After sometime the black woman was released. I was still waiting. There was renewed yelling,  coming from a different patient. Similar to the woman who just left,  she was yelling at the nurse that she didn’t need to be here. She was also getting extremely agitated,  I think if she had something to throw,  she would. The whole room now was aware that she was old enough to have ten children and that she didn’t want this visit on her record. Her sister couldn’t take care of her own kids and who would then be doing it if not her? But with a CAMH visit on the papers, maybe she wouldn’t be allowed to take the children in. The nurse tried to explain that visiting CAMH was not same as police record, but the woman already went into rage, reasoning does not work at that point.

So why do we all scream in fear – I shouldn’t be here, I am not like the rest of them? We must have evolved to have this fear of being declared insane. Insane means being banned from the tribe, starving alone in the savannah. It’s hard to let go of that basic fear of being abandoned by our tribe. Even in the isolated room at CAMH, where only the doctors and about five other strangers could hear you, we still don’t want to admit that something could be wrong. We could admit cancer, meningitis, infertility, but not that we are not mentally well. Most diseases are just affecting our body, but it is our mind that makes us who we are. And if there is something wrong with that, then what are we?

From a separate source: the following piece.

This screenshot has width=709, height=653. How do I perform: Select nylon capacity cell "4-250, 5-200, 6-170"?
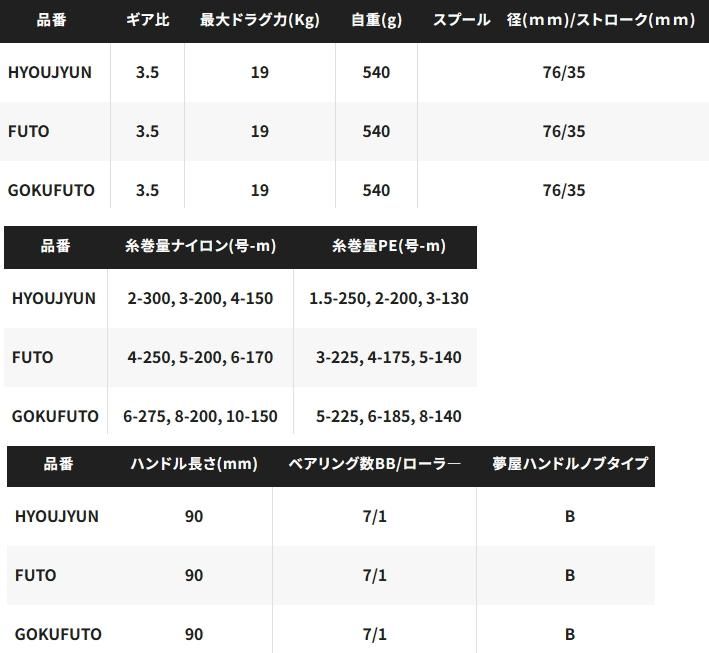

Of course this is not what I think, this is an assumption of what goes on through people’s minds in this state of fear. There is no separation from mind and body, both are a combination of cells, proteins, amino acids. Signalling to each other, reproducing. And any part of the whole mechanism can malfunction.

I would say – learn to accept. You didn’t choose this body, you just sort of woke up in it. I would have chosen another model, if I could, but no choices were given. Well here I am, at CAMH ER, because some signals are malfunctioning, and it’s not my fault. This is the situation though, and I have to accept.